1 Pricing in the damage
- Recession is foretold as central banks try to bring inflation back down to policy targets. It’s the opposite of past recessions: Rate cuts are not on the way to help support risk assets, in our view.
- That’s why the old playbook of simply “buying the dip” doesn’t apply in this regime of sharper trade-offs and greater macro volatility. The new playbook calls for a continuous reassessment of how much of the economic damage being generated by central banks is in the price.
- In the U.S., it’s now evident in the financial cracks emerging from higher interest rates on top of rate-sensitive sectors. Higher mortgage rates have hurt sales of new homes. We also see other warning signs, such as deteriorating CEO confidence, delayed capital spending plans, and consumers' depleting savings.
- The ultimate economic damage depends on how far central banks go to get inflation down. The Federal Reserve signaled a pause after hiking rates in May. But it also reiterated that persistent inflation means no rate cuts this year. We see the European Central Bank going full steam ahead with rate hikes to get inflation to target – regardless of the damage that entails.
- Investment implication: We’re tactically underweight DM equities. They’re not pricing the recession we see ahead.
2 Rethinking bonds
- Fixed income finally offers “income” after yields surged globally. This has boosted the allure of bonds after investors were starved for yield for years. We take a granular investment approach to capitalize on this, rather than taking broad, aggregate exposures.

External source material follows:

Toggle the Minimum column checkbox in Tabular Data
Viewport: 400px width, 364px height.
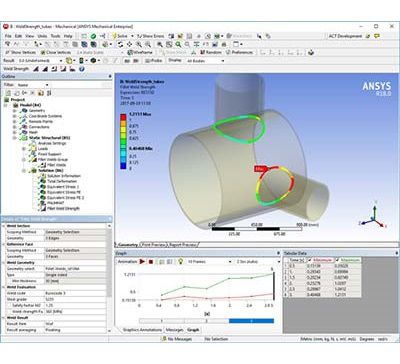[310, 260]

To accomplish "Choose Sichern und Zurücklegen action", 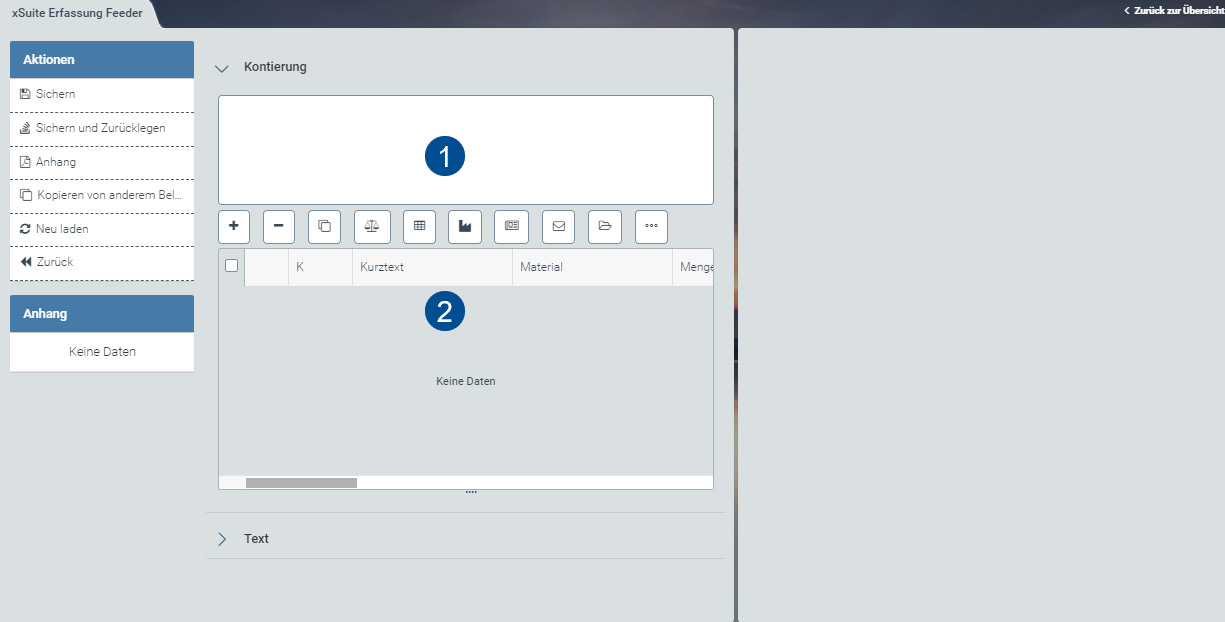I will click(x=100, y=128).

- Very short-term government paper looks more attractive for income at current yields, and we like their ability to preserve capital. Tighter credit and financial conditions reduce the appeal of credit.
- In the old playbook, long-term government bonds would be part of the package as they historically have shielded portfolios from recession. Not this time, we think. The negative correlation between stock and bond returns has already flipped, meaning they can both go down at the same time. Why? Central banks are unlikely to come to the rescue with rapid rate cuts in recessions they engineered to bring down inflation to policy targets. If anything, policy rates may stay higher for longer than the market is expecting. Investors also will increasingly ask for more compensation to hold long-term government bonds – or term premiums – amid high debt levels, rising supply, and higher inflation.
- Investment implication: We prefer very short-term government paper over long-term government bonds.
3 Living with inflation
- High inflation has sparked cost-of-living crises, putting pressure on central banks to tame inflation with whatever it takes. Yet there has been little debate about the damage to growth and jobs. We think the “politics of inflation” narrative is on the cusp of changing. The Fed’s rapid rate hikes will stop without inflation being back on track to return fully to 2% targets, in our view. We think we are going to be living with inflation. We do see inflation cooling as spending patterns normalize and energy prices relent – but we see it persisting above policy targets in coming years.
- Beyond Covid-related supply disruptions, we see three long-term constraints keeping the new regime in place and inflation above pre-pandemic levels: aging populations, geopolitical fragmentation, and the transition to a lower-carbon world.
- Investment implication: We’re overweight inflation-linked bonds on a tactical and strategic horizon.